Creeps & Weirdos at the Norton Museum of Art

By Michelle Bakels – Guest Contributor

Michelle Bakels

In the sculpture garden of the Norton, passed hors d’oeuvres and sparkling wine preceded a night of lively discussion among art collectors anxious to understand NFTs and their abrupt entrance into the art market. 

Monday, November 24th, the Norton Museum of Art in West Palm Beach welcomed Young Friends members for the “Monet to CryptoPunks” panel discussion in partnership with Sotheby’s. Nina Del Rio, Sotheby’s Vice Chairman and Head of Sotheby’s Advisory, Julian Dawes, Sotheby’s Senior Specialist and Global Co-Head of Marquee Sales, and Amy Whitaker, leading blockchain researcher and professor in Visual Arts Administration at NYU Steinhardt, comprised the panel that guided the predominantly more senior audience through an introduction of NFTs, purchasing, and investment.

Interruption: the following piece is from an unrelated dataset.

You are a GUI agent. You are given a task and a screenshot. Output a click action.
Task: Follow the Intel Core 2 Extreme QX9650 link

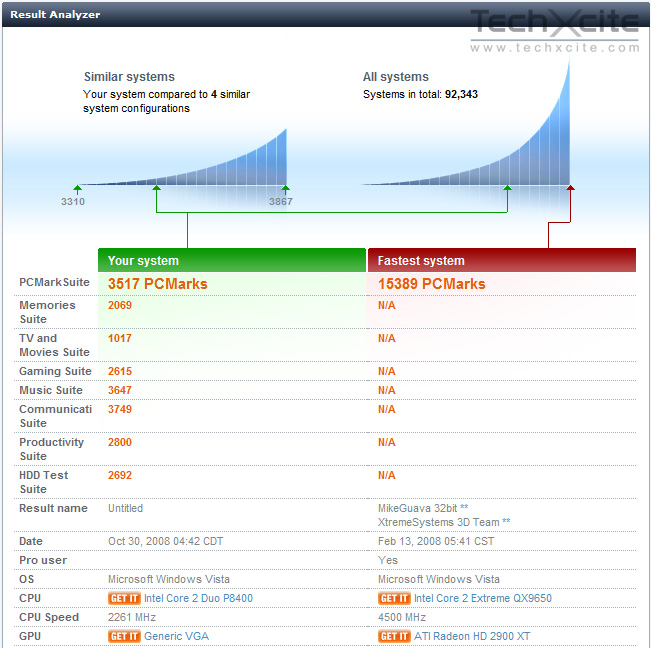[x=483, y=598]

The presentation began with defining core concepts such as blockchain, NFTs, and smart contracts, before leading into a series of auction sale case studies ranging from Beeple’s “Everydays — The First 5000 Days” to Larva Labs’ “CryptoPunk 7523.” Although it was reiterated numerous times that questions would be reserved for the end, the excitement and curiosity gave way to a flood of questions from the audience that prevented the presentation from coming to its intended conclusion.

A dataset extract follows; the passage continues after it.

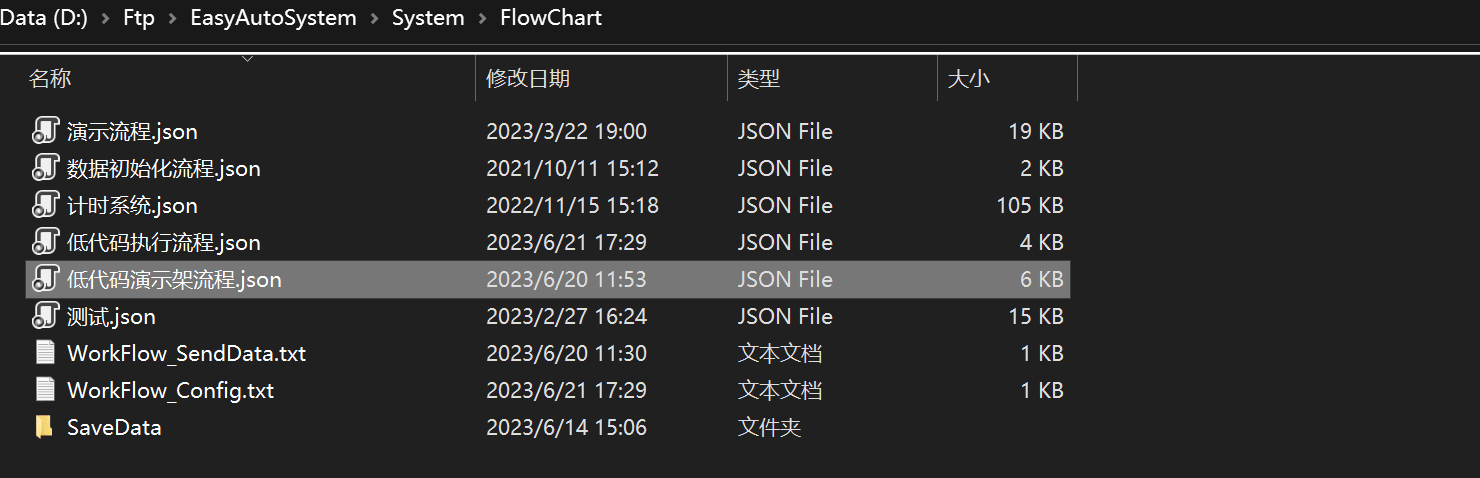This screenshot has height=478, width=1480.
Task: Sort files by 大小 column header
Action: [968, 78]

The attendees came ready to ask burning questions around this new medium such as: Is Sotheby’s validating a market for NFTs simply by listing them on auction? Who are the collectors of NFTs? Are the current collectors genuinely interested in supporting artists, or is this a means of validating cryptocurrency? How do NFTs differ from other forms of media art such as video? Are buyers purchasing these works in crypto, and if they are, is Sotheby’s converting those payments or holding the crypto? 

Most questions throughout the evening could not be answered definitively, however there was meaningful knowledge sharing and important context offered within the beginner-friendly space provided by the Norton Museum. “It was incredible seeing some tenured art collectors have the NFT “aha” moment,” said Brandon Ginsberg, CEO of ApparelMagic, “[The panelists] did a great job describing the potential benefits to museums and curators through new revenue streams made possible with NFTs.” 

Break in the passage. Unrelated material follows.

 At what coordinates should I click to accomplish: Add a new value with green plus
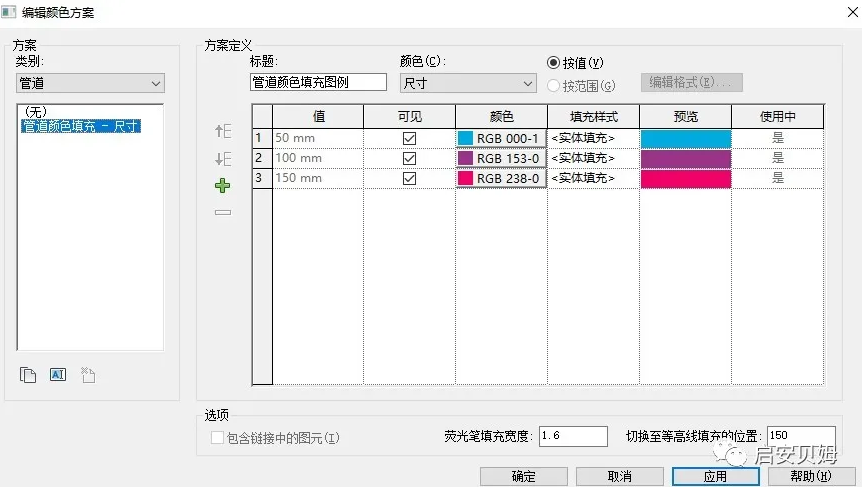tap(223, 186)
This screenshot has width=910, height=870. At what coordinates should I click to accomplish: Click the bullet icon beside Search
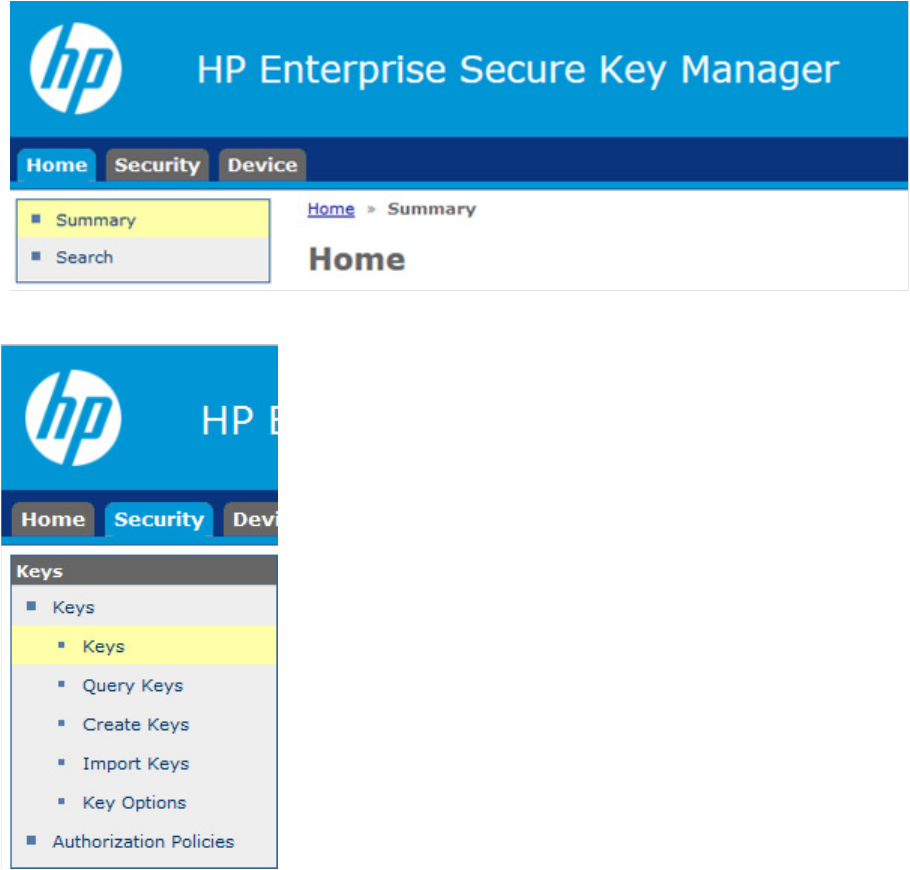point(36,256)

Looking closer at the sale of Beeple’s “Everydays — The First 5000 Days” at Christies, of the 33 bidders, 91% were new clients with two-thirds being millennials or younger. At the completion of this purchase, Beeple became one of the top three living artists in the world among Jeff Koons and David Hockney. With NFT creators breaking into the ranks of decades-long established canonical artists, and mature collectors seeking to understand more about this medium, it begs revisiting the question of validation. Is Sotheby’s validating the NFT market by placing these works on auction, or is the crypto-collector market validating the relevancy of traditional auctions by purchasing works through their houses?

Regardless of the numerous positions, perspectives, and opinions in the NFT space, these creations are beginning to sell at consistently high rates, making it more difficult to ignore their market impact. For example, the current floor (minimum purchase price) for the mega popular Bored Ape Yacht Club sits at 45.99ETH (ether) which is roughly equivalent to $188,228. As we continue to see million-dollar NFT sales at auction, debates roil among members of both the tech and art industries. Both camps have deep knowledge in their respective fields, however bridging these two communities will be key in reaching a more complete comprehension and potential for the future of NFTs in the art market. 

Michelle Bakels is the Program Director at G2i where she creates community-focused solutions for developer health and preventing and recovering from burnout. Michelle holds bachelors degrees in Art History and Computer Science, and has spent the last several years as a software engineer in South Florida.